• _RECORDS FOR THE EXERCISE_

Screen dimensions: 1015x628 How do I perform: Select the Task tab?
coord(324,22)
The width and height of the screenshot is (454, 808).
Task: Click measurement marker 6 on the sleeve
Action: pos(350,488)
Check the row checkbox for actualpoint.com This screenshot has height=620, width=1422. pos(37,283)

---

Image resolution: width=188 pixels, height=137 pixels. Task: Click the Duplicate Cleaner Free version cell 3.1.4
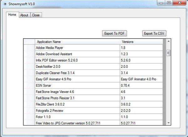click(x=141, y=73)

• _YOUR OBJECTIVE_
Recast the entries from the line containing "Image resolution: width=188" through the line containing "click(x=141, y=73)", inclusive, as a numbered list with blank lines omitted. Leave the pictures out of your answer.

• _ANSWER TO THE TASK_
1. Image resolution: width=188 pixels, height=137 pixels. Task: Click the Duplicate Cleaner Free version cell 3.1.4
2. click(x=141, y=73)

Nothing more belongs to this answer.